Screenshot and document pointing data:
=-=-=
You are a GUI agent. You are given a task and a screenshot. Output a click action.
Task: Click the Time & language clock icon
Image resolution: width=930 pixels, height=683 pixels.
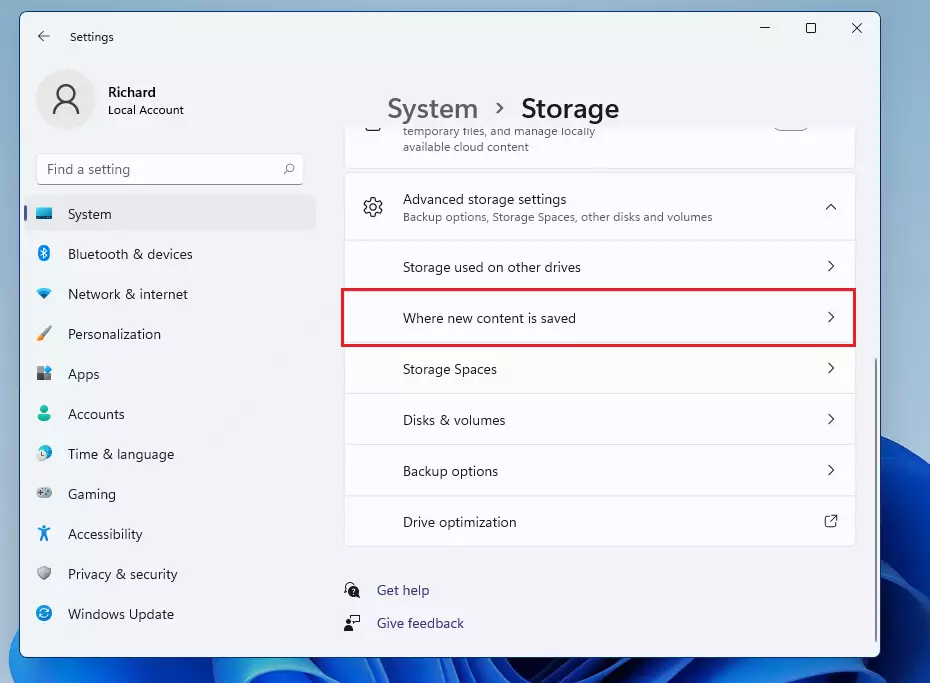tap(44, 454)
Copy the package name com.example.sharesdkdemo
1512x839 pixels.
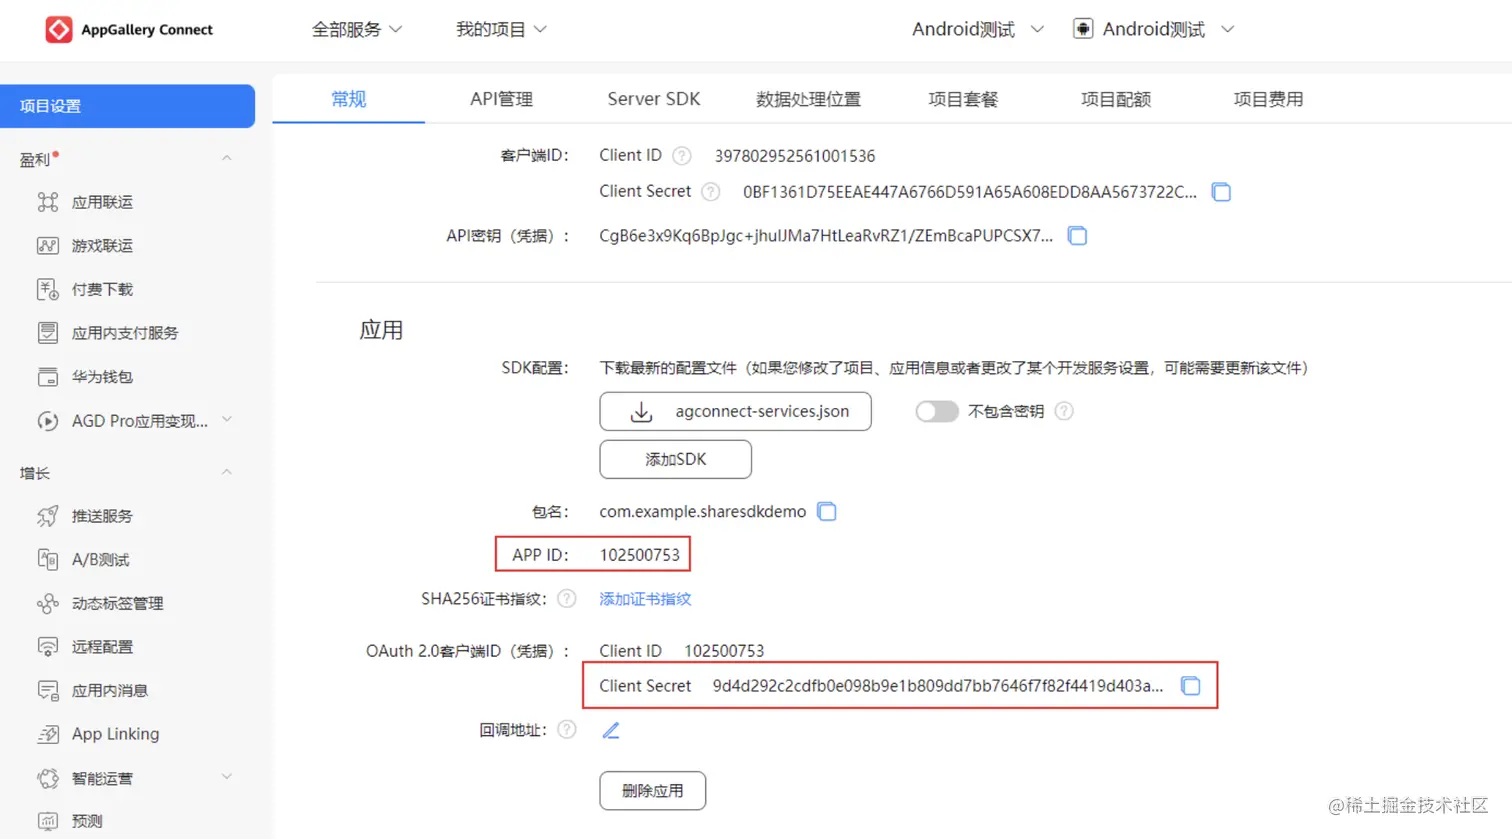tap(826, 510)
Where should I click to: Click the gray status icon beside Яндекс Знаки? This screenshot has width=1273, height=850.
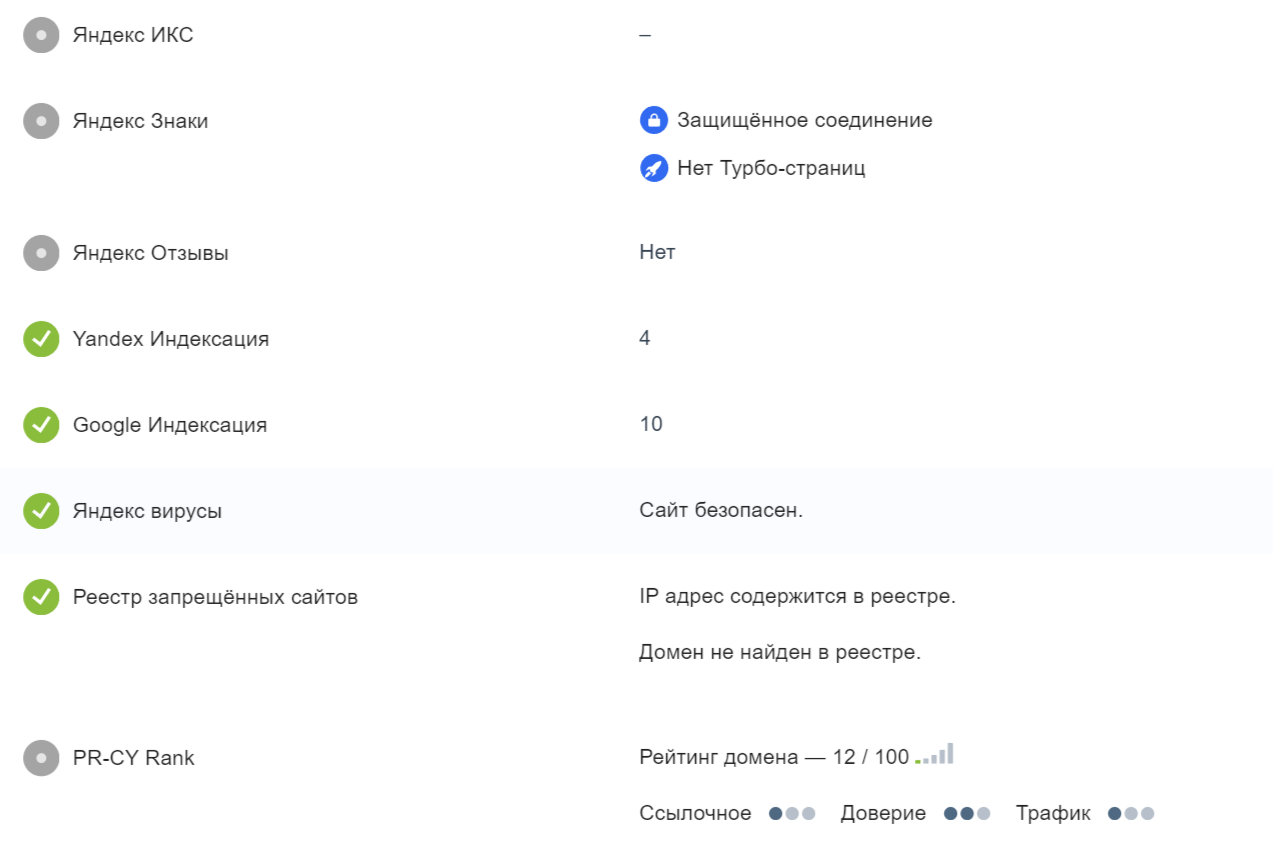pos(41,121)
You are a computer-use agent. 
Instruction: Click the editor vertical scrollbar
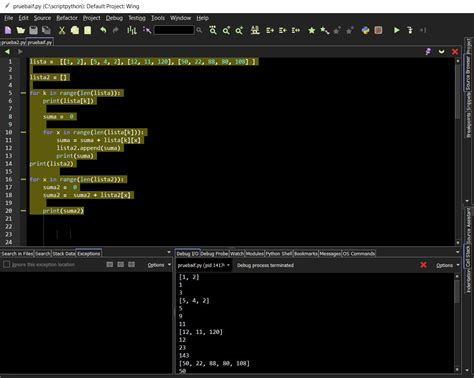458,152
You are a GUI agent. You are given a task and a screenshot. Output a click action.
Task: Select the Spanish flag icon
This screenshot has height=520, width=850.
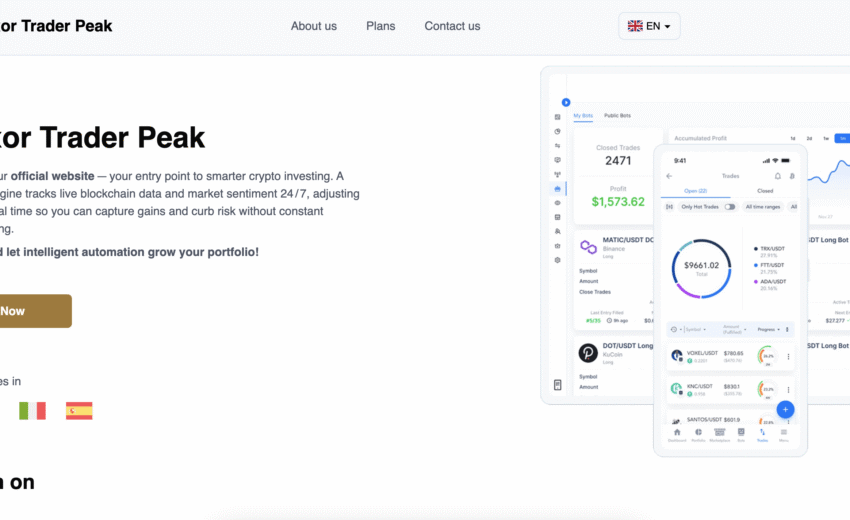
=-=-=
_Written instruction_. Reproduce all the rows above, requests included, shifting every click coordinate in the answers by -91. Omit the pictures.

_Response to the exercise_.
You are a GUI agent. You are given a task and a screenshot. Output a click action.
Task: Click the Time & language clock icon
Image resolution: width=930 pixels, height=683 pixels.
tap(-47, 363)
Copy the package name com.example.sharesdkdemo
1512x839 pixels.
tap(735, 419)
Where should I click to: Click the gray status icon beside Яндекс Знаки? This screenshot has width=1273, height=850.
pos(-50,30)
You are a computer-use agent. 
Instruction: Click the editor vertical scrollbar
367,61
You are a GUI agent. You are given a task and a screenshot. Output a click action.
Task: Select the Spanish flag icon
This screenshot has height=520, width=850.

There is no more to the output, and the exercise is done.